Por que não eu?
Sem fechar o livro, colocou-o sobre cama, pensativo. Tinha tempo, muito tempo, para refletir, enquanto jazia naquele leito à espera de consolidar-se a fratura da perna. Em certo momento disse enfaticamente para si mesmo:
— Se eles puderam, por que não eu?
Quem assim falava para si mesmo? Que livro era aquele?
O livro era “A vida dos Santos”. Quem assim falava era um homem cuja juventude ainda estava próxima, mas começava a palmilhar a maturidade. Seu nome, Iñigo de Loyola, hoje conhecido como Inácio de Loyola, ou mais precisamente Santo Inácio de Loyola.
Depois de algum tempo como pajem do Rei Fernando V, escolhera a carreira das armas, ofício nada fácil naquela quadra histórica em que a Europa parecia contorcer-se, assolada por guerras e heresias. Na sua mais recente batalha — o cerco de Pamplona — Inácio tivera a perna fraturada por uma bala de canhão. Agora recuperava-se, sonhando voltar o quanto antes para o combate.
No leito, já tinha lido todos os romances de cavalaria que havia na biblioteca do castelo familiar, onde se encontrava. Na falta de outra leitura, acabou por ler a vida de Cristo e posteriormente a “Vida dos Santos”. Foi durante essa leitura que lhe surgiu a pergunta:
— Se eles puderam, por que não eu?
Afinal, ele lutava por um rei terreno, o qual haveria de morrer mais cedo ou mais tarde. Ele, Inácio, também morreria… E depois?
Num de seus dias de vitória, orgulhoso de seus feitos, estava a descansar à sombra de um arvoredo quando viu à sua frente o muro de pedra de um cemitério, que era, entretanto, um local bem aprazível. Entrou.
Andava entre algumas sepulturas simples e outras mais ornadas, quando uma lapide, não pertencendo a nenhuma delas chamou-lhe a atenção. Nela estava a inscrição:
“Quando você se achar insubstituível, dê uma passada por aqui e veja quantos já se foram e o mundo continua seu caminho”.
Também ele, Inácio, também morreria… E depois?

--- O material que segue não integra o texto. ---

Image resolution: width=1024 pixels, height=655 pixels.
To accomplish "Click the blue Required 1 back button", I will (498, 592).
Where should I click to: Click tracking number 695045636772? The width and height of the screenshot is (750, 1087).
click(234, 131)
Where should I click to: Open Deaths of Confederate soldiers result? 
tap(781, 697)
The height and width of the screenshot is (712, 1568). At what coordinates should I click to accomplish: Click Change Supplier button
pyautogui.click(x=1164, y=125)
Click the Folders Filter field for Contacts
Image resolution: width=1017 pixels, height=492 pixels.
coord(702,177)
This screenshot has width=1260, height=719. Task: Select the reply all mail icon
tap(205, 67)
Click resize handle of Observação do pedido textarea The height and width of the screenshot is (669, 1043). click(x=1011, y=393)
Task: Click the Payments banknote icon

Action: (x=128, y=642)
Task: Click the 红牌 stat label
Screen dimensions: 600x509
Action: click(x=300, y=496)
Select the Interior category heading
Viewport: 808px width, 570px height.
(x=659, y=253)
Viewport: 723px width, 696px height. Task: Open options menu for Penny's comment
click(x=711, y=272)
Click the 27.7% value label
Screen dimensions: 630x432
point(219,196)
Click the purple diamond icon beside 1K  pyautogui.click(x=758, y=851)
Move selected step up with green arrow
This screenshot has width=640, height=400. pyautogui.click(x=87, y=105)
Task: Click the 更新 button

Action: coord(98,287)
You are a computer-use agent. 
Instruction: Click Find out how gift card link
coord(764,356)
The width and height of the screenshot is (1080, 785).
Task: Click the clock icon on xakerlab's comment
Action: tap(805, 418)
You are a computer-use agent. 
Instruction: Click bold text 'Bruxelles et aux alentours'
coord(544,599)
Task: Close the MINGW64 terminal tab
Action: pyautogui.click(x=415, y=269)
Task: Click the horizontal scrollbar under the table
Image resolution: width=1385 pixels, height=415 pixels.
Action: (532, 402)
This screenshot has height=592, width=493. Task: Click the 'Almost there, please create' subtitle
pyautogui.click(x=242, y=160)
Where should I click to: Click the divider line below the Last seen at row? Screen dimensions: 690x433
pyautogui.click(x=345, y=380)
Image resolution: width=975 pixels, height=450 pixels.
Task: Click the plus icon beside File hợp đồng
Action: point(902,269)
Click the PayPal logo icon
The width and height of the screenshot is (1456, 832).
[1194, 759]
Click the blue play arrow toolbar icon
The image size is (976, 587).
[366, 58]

Essas e outras lembranças vieram-lhe à mente quando se pôs a questão: “Se outros puderam, por que não eu?” Tinha como evidente o transitório dessa vida e veio-lhe à mente os ensinamentos do Evangelho que lera na “Vida de Cristo”, em que Jesus falava de um Reino eterno.
Se os outros puderam, com a graça de Deus ele também poderia! Estava decidido: dai por diante sua vida seria para servir ao Divino General, o campo de batalha seria o mundo inteiro e as praças a conquistar, as almas que Jesus comprara pelo preço de todo seu Sangue.
No momento que tomou a resolução, um forte estalido se fez ouvir no castelo: uma das paredes do quarto rachara; a fenda ia até os alicerces. (*)
Inácio realizou então uma peregrinação à abadia de Nossa Senhora de Montserrat, ficando uma noite em vigília diante da famosa imagem. Finda esta, depositou aos pés da Virgem a sua espada e partiu para fundar o que a Providência Divina lhe inspirara: um “exército” para difusão e defesa da Fé. Nasceu assim a Companhia de Jesus a cujo zelo apostólico devemos em boa parte a evangelização do Brasil.
Em toda sua vida, essa será uma característica de Santo Inácio: análise serena, mas profunda e objetiva, das circunstâncias; resoluções firmes e inamovíveis como uma rocha. O resultado foi a fundação daquela que seria a mais numerosa Ordem religiosa dos tempos modernos, cujo nome — Companhia —tem origem nos termos militares, ainda hoje em uso.
Sim, com a ajuda da Graça ele poderia.
(*) Até hoje é possível ver esta rachadura no castelo dos Loyola em Azpeitia, na Espanha.